The petition listed one unsecured creditor, a service center connected to a small business administration loan in the amount of $150,000. The petition, which listed Woon Hung Leung as the owner, indicates that the SBA loan was its only debt. Total assets were $8,635, comprised of $7,438 in a checking account and $1,197 in a savings account. The debtor owes its legal counsel $4,500 for the bankruptcy oversight, and said that after any administrative expenses are paid, there won’t be anything left over for its unsecured creditor. The petition also said the company didn’t own any real estate nor did it have any lease interests. It wasn’t immediately clear when the business shut down, but at the time of the Chapter 7 filing, Amiga Shoes also said it no longer had any inventory in its possession.
There wasn’t much detail about the business in the filing. But it did state that the business had gross revenue before deductions and exclusions of $1.4 million for the year ended Feb. 29, 2024. For the year ended Feb. 28, 2025, gross revenue was listed at $454,781. And for the five months from March 1, 2025 to the July 23, 2025 Chapter 7 filing date, the petition said the operation generated zero revenue.
Amiga is not the only shoe operation that has seen financial distress. In March, sneaker reseller Soleply filed for Chapter 11 bankruptcy court protection. The company said high-interest, short-term debt to fund store expansions had resulted in a cycle of inventory shortages and cash flow instability. And overseas, Swedish footwear brand Eytys that’s known for its chunky shoes filed for bankruptcy at the start of 2025 in a Stockholm District Court.
There’s concern across retail and apparel that U.S. President Donald Trump’s global reciprocal tariffs will add new pressures to the sector, particularly for retailers and brands that sell primarily to lower-income consumers.

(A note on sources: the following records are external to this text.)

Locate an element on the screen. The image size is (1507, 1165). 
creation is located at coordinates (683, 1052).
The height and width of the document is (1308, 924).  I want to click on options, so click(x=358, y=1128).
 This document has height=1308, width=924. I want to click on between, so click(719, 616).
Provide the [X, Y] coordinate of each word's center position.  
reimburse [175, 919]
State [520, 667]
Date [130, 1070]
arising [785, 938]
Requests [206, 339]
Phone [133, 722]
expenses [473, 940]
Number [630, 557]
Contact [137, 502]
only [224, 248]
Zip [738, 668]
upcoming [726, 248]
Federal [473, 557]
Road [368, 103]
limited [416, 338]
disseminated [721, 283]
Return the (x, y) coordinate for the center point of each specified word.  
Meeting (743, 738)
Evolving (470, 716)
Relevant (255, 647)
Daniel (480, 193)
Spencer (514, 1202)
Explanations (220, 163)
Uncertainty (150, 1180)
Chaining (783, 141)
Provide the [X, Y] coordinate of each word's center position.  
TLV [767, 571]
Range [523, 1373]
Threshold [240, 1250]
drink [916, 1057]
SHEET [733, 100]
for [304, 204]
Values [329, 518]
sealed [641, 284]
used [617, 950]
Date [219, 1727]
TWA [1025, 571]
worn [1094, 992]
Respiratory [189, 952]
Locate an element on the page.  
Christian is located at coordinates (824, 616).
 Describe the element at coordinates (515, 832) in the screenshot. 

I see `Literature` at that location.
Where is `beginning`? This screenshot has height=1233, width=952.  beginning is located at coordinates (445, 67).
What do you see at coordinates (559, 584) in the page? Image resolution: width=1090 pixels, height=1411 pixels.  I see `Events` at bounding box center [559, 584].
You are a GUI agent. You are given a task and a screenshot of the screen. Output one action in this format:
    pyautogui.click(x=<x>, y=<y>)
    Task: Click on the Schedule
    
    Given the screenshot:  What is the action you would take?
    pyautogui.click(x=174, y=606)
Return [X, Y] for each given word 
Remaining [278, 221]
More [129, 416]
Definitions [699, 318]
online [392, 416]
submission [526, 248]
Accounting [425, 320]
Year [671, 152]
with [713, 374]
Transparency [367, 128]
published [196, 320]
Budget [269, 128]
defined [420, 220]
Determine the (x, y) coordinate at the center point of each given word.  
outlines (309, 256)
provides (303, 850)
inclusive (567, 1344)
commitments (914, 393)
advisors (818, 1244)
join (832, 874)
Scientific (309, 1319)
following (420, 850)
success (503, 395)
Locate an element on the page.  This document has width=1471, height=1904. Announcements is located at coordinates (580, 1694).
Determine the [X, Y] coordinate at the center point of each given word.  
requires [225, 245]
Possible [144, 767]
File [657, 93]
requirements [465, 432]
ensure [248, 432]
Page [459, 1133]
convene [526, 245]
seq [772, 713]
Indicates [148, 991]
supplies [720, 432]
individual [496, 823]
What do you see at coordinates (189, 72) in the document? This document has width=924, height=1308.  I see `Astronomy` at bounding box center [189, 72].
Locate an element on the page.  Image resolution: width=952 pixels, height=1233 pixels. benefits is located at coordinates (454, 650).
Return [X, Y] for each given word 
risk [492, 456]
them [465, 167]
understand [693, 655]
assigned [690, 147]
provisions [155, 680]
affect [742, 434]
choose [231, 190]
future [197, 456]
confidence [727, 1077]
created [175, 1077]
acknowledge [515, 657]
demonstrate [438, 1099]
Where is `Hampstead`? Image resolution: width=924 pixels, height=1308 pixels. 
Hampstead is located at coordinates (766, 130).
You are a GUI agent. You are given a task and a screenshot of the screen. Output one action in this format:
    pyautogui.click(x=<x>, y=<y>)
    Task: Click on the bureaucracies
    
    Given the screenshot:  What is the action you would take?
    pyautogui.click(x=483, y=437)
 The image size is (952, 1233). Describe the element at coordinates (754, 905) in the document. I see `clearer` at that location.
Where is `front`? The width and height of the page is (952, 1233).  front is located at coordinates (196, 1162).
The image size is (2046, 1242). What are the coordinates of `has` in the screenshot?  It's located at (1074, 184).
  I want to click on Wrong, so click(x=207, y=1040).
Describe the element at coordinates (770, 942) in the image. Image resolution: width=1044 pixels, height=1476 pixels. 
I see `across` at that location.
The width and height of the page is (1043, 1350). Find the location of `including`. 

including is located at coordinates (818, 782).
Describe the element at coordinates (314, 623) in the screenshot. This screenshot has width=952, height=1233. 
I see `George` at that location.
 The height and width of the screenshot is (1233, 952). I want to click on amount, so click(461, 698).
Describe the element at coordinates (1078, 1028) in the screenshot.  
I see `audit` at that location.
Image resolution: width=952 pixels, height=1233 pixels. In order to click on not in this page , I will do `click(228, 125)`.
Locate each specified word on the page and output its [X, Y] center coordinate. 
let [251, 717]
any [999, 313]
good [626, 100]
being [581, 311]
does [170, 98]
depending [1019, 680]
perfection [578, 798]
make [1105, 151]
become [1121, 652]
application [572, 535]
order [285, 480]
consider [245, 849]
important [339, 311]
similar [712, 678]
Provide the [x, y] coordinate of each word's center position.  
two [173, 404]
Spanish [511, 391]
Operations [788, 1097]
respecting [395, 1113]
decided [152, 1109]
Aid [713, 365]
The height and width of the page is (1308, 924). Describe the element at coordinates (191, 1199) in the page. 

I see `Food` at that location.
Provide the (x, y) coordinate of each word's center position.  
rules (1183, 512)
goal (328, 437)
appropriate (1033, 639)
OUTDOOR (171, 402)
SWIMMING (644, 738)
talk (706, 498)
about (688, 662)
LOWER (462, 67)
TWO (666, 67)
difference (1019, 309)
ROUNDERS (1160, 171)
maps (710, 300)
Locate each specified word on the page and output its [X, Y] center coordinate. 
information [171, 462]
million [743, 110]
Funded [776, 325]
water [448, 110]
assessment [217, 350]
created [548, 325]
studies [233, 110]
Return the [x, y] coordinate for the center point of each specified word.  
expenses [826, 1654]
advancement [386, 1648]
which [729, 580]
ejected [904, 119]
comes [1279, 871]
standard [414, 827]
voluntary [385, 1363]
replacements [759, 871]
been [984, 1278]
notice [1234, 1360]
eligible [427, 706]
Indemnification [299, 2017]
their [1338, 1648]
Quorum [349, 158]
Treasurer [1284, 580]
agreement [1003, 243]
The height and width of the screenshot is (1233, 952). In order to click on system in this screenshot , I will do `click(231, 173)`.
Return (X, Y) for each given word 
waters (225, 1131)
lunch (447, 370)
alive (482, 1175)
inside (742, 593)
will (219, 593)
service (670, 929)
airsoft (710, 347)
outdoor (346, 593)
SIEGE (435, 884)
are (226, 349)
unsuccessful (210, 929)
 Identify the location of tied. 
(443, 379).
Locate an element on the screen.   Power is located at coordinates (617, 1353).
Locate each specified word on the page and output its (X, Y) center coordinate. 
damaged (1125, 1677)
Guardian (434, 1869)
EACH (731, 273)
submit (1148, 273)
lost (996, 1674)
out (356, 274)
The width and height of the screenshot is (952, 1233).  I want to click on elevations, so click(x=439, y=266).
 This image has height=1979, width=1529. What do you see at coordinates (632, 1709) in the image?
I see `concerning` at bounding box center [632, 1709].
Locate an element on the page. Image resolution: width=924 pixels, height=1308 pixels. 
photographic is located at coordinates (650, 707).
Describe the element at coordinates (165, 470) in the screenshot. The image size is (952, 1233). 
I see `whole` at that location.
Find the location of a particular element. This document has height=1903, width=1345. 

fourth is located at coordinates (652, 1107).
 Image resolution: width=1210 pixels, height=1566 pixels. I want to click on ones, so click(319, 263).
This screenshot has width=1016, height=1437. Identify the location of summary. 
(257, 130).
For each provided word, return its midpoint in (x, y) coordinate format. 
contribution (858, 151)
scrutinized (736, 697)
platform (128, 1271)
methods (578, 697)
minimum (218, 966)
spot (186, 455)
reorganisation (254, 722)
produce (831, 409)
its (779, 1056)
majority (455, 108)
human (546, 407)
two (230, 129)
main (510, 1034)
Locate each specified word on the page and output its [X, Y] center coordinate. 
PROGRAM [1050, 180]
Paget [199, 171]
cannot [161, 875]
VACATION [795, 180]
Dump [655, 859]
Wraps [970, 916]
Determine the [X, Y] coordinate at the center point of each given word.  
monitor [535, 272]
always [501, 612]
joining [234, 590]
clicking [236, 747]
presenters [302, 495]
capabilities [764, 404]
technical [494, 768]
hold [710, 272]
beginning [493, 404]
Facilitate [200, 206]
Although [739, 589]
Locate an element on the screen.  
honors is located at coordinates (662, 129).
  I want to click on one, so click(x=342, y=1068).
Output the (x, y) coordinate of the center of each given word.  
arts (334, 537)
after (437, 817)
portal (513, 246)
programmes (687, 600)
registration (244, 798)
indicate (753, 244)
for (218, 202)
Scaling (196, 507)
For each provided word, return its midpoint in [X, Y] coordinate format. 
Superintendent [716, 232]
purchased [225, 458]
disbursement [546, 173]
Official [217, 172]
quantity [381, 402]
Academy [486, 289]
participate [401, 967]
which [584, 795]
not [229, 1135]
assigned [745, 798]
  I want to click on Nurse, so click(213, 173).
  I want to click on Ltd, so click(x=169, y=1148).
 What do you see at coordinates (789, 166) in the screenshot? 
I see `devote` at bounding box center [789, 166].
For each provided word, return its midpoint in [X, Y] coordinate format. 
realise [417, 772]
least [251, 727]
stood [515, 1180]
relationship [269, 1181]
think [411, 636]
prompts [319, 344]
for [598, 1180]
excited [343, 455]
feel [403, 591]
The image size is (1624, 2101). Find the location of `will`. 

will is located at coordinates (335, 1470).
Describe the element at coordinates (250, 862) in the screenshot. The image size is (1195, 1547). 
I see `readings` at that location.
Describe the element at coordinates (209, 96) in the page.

The U.S. operation of tween accessories chain Claire’s, which also sells socks and slippers, is said to be under financial distress from a high debt load and added costs from higher tariffs. The business relies heavily on a supply chain based in China. Word surfaced earlier this month that one option is for the business to be sold via a bankruptcy process. The retailer previously exited bankruptcy in 2018, a process that allowed it to shed $1.9 billion in debt.
Creditsafe’s head of brand and company spokesperson Ragini Bhalla said the company faces “fierce competition from ultra-low cost online retailers like Shein and Temu.” She also said the retailer’s payment history shows clear signs of cash-flow strain, noting that Claire’s growing late payments are getting worse. Bhalla said the percentage of outstanding bills up to 30 days past due has “increased significantly” from 9.5 percent in August 2024 to 12.7 percent in September 2024 and then more than doubling to 26.4 percent in October 2024. By May and June of this year, upwards of 50 percent to 67 percent of its outstanding bills were already in the 1-30 days past due category, she said.
And it isn’t just the low end that’s facing pressures. Handmade boot specialist Freebird earlier this year shuttered 14 store locations. The Colorado-based firm, whose boots are priced between $200 and $400 a pair, is looking for a buyer and could close more stores. Freebird is not in bankruptcy proceedings, but it has been operating under a court-appointed receiver since May following a lawsuit by KeyBank after it failed to repay a $15.4 million debt obligation. The company reportedly owes $6 million in unpaid invoices to a Mexican boot manufacturer that supplied 85 percent of its inventory, a company that has since shut-down operations.
In addition, department store retailer Kohl’s shut 27 retail doors earlier this year. The downsizing will leave fewer shoe shopping options for consumers in the areas where the stores have closed. Those doors are primarily located in California, New Jersey, Pennsylvania and Texas, and in other states.